♣ Bingo Guide ♣ Bingo Strategy
If you’re a casual bingo player then the concept of there being a strategy for playing the game may come as something of a surprise. However, prepare to be surprised as we tell you that there are in fact several things you can do when playing online or offline bingo to improve your chances and that these strategies are the work of a mathematician called Joseph E. Granville.
Granville died in 2013 but as well as being a mathematician was known as a financial writer; this chap claimed to know how to make money and the markets listened when he spoke, although his track record for investments was actually pretty poor.

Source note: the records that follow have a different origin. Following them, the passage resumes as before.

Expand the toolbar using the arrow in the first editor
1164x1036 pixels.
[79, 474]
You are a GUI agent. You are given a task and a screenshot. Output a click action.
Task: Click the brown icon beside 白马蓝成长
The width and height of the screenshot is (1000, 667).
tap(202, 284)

Still, his bingo strategy is well thought of and it’s the result of mathematical analysis of the drawing of the bingo balls. What Granville realised was that although it appears that the balls are drawn at random, they in fact are not; patterns can be spotted. Granville’s theory works on the principal that:
- An equal number of balls ending in 1, 2, 3, etc will be drawn
- Odd/even numbers will be drawn equally
- High/low numbers will be drawn equally
So we can already see that the ball selection is not random. The fourth principal is a little more lengthy and relies on the fact that in a standard 75 ball game of bingo, the average of the numbers drawn is 38. As the first few numbers are drawn this may not seem to be the case but as more are drawn the average will creep towards 38. We also know that the average number of balls drawn in a bingo game is 12 which leads us to the following two strategic implications:
- Try and pick a bingo card with numbers which average 38 (add all the numbers together and divide by 15)
- Try and avoid cards with lots of numbers ending in the same digit
These are of course marginal gains and no recipe for surefire wins but anything which title the odds slightly in your favour should be welcomed.